Et puis cet ouvrage a un sacré rythme. Un rythme de scène, de retournements et de coups de théâtre : les portes s’ouvrent, se ferment. Elles claquent, on se perd de vue, on se retrouve, on se cherche. On reprend tout dès le commencement. On se perd définitivement. Et puis on devient sage !
Alain Crozier, Nuit Marine,
Jacques André Éditeur, Collection
Poésie XXI , 85 pages
L’amour ici a fait son nid dans l’âme, dans le temps et la chair. Comment le déloger de là alors que l’odeur de l’aimée, qu’elle soit M ou (plus rarement) Marine, imprègne la mémoire du corps : Je sens ses mains / je sens mes doigts. Cette odeur qui reste là / Comme sa pression / En sensation. Alors que Les sentiments disent / De s’écouter. / Aller se coucher / Penser. / Et la retrouver dans mon rêve.
Où se trouve la sagesse dans ce bain de fusion d’acier trempée ?
Le poète la cherche, la pressent. C’est peut-être ce léger décollement du rêve et de la réalité, serrés l’un contre l’autre, pour ne pas se perdre, « pour qu’en un instant mille caresses parcourent sa peau, pour là encore la rêver/dans d’autres nuits.

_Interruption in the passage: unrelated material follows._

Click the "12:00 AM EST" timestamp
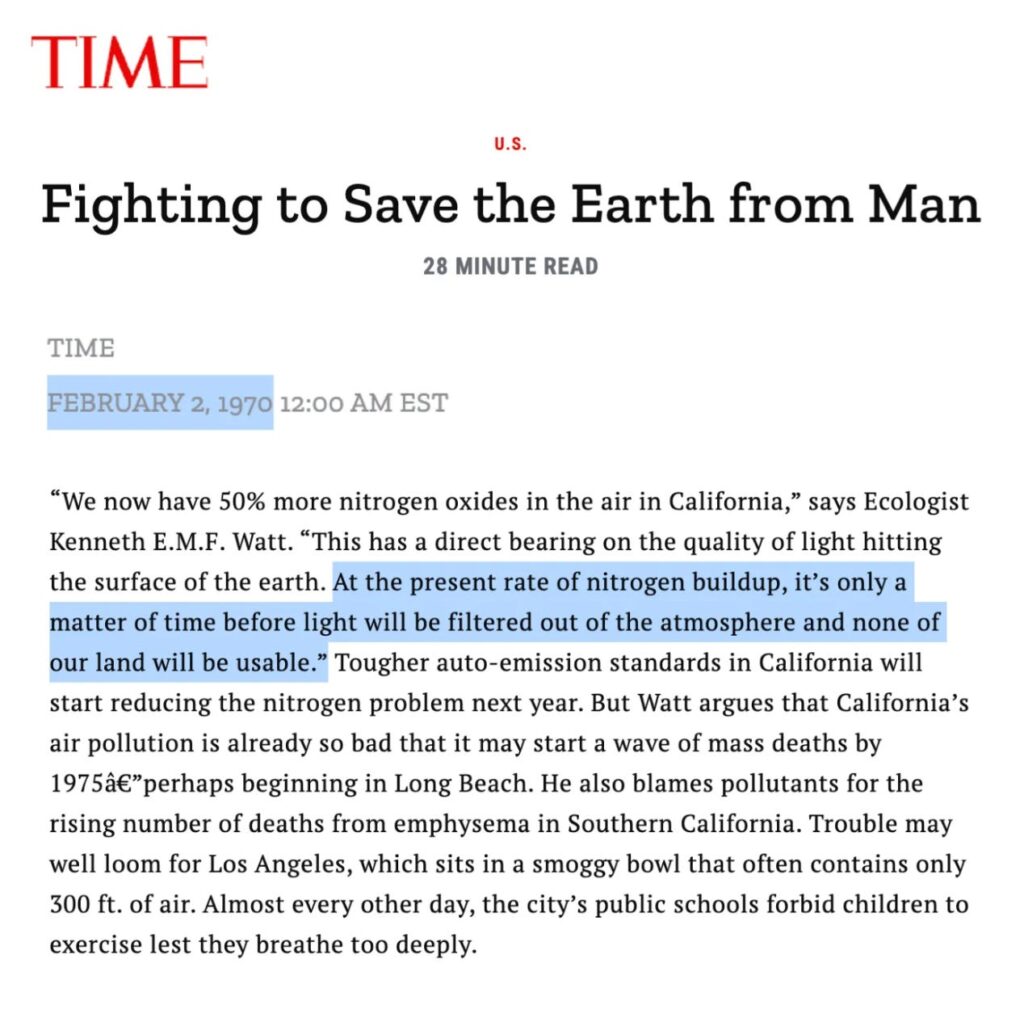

C’est la dilution des ombres du passé qui avaient chuté dans le présent. Les longues respirations retrouvées, chacun de son coté. Une purification, la fraicheur, un peu de tranquillité.
Arrêter cette plénitude
Etre conscient et raisonné.
Paralyser ce corps.
Cette peau et son odeur.
Gommer cette vie,
Ses chants et ses couleurs.
Contenir tous les manques
Qu’il restera.
Oublier ces règles venant
Au fil du temps …
C’est enfin retrouver la légèreté, la jubilation des forces qui se lèvent, l’élan d’aubes nouvelles. Un soudain sentiment de l’avenir.

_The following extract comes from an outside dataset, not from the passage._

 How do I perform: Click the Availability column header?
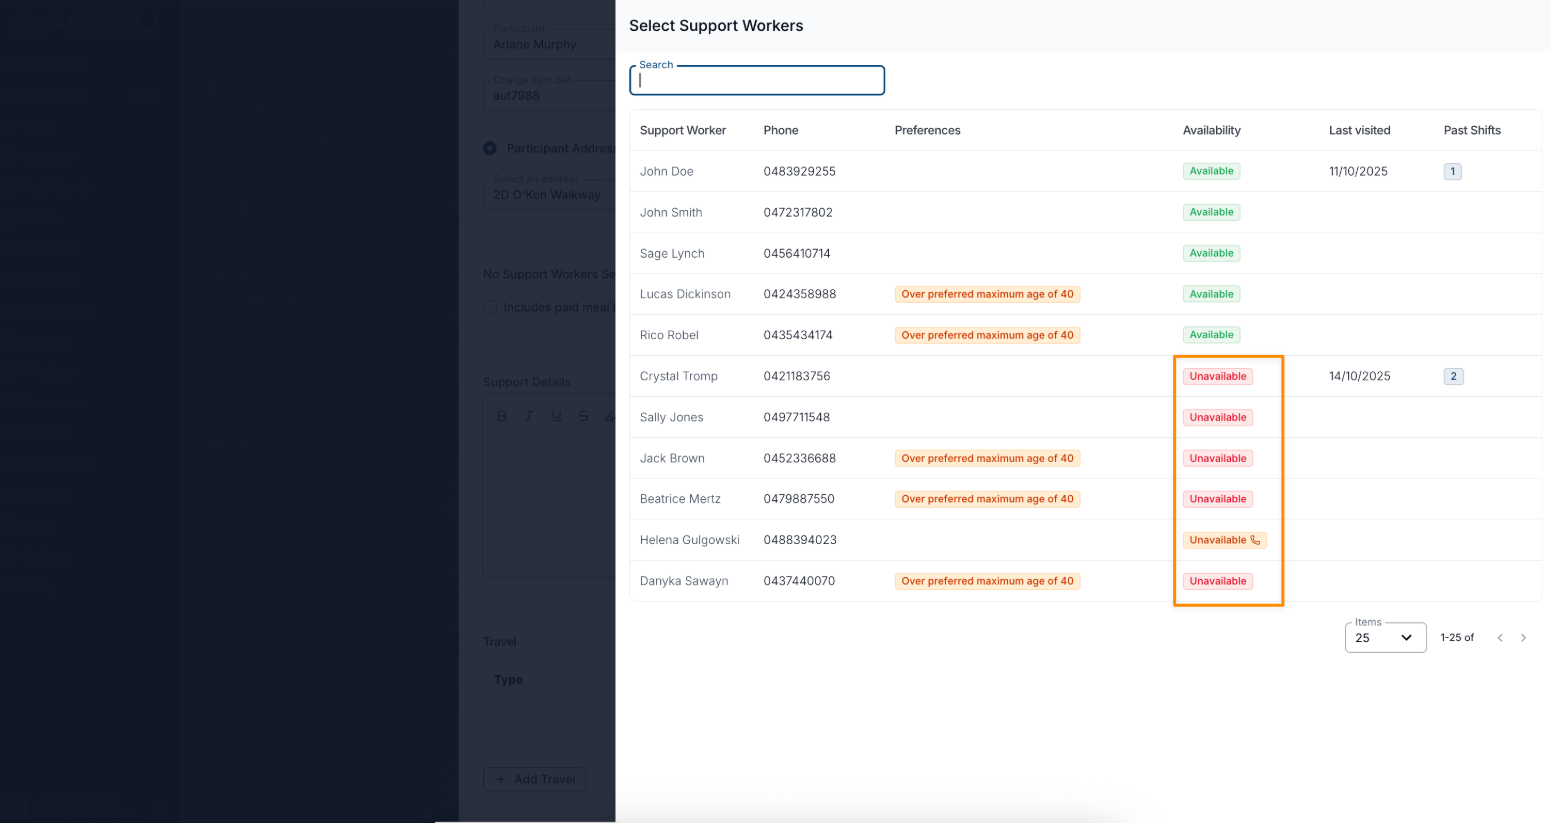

L’écriture d’Alain Crozier traduit avec une vraie subtilité le profond dilemme de l’amour qui hante ses nuits, nourrit ses cauchemars et son inépuisable faim. Et comme l’évadé ou le fugueur, il garde le goût des clôtures et des enceintes : partir / rester. L’amour attache, toujours. Il y revient pour en ressentir encore les dernières lumières, lorsque le soleil asséché lutte de ses dernières forces, / Avec tout le courage qui / Lui restait . Il retient les derniers instants de la présence de l’aimée, pour une dernière danse, avant de la laisser disparaître loin derrière les collines, où l’amour se confronte à l’épreuve de ses promesses, dans l’incompréhension d’un infini douloureusement bleu-noir.

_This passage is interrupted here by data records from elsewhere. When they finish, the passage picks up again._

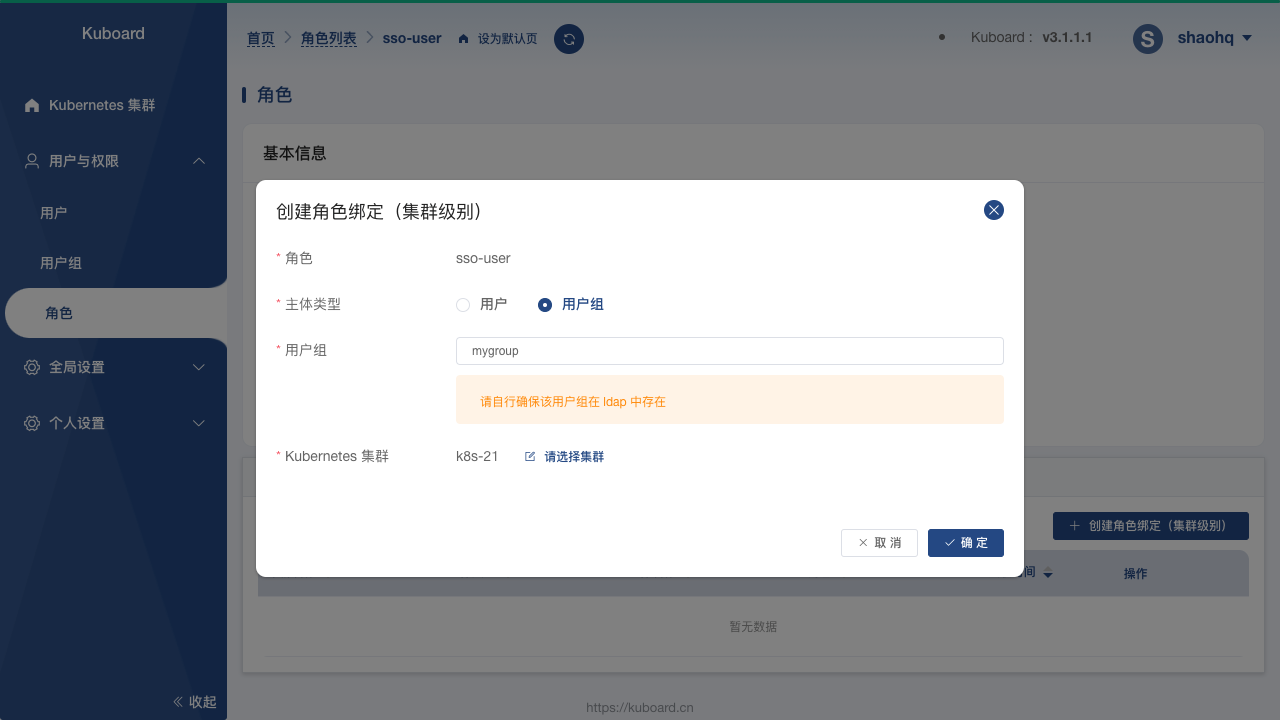Click the gear icon beside 个人设置
Image resolution: width=1280 pixels, height=720 pixels.
tap(32, 423)
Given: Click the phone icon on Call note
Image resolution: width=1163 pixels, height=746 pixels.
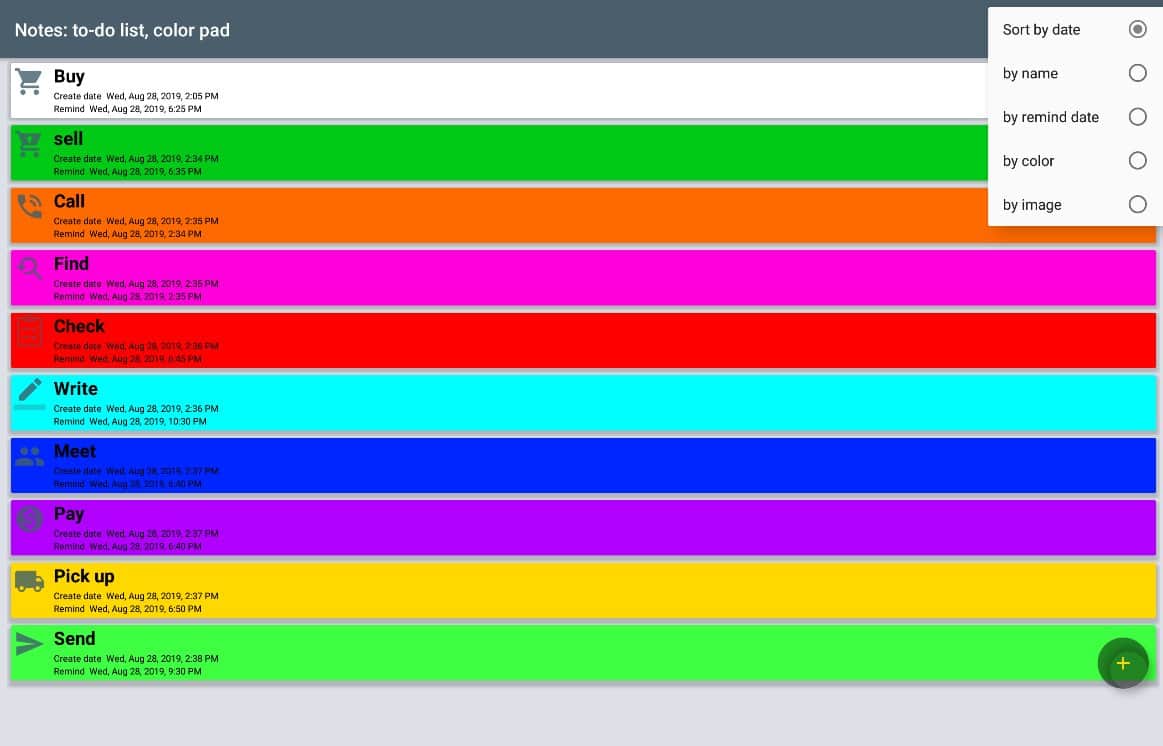Looking at the screenshot, I should click(29, 206).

L’histoire cherche sa fin entre les sursauts de bonheur, les pluies diluviennes et les naufrages de la tristesse. Il faut dire que L’aventure avait pris / De l’espace et que La lune est revenue / Trop tôt, / Fatale.
Mais l’étoile brille sur le poète, l’emporte dans ses secrets d’éternité : ses rayons me / réchauffent à jamais / On sait / Tout ce qui / Nous appartiendra/ A jamais ….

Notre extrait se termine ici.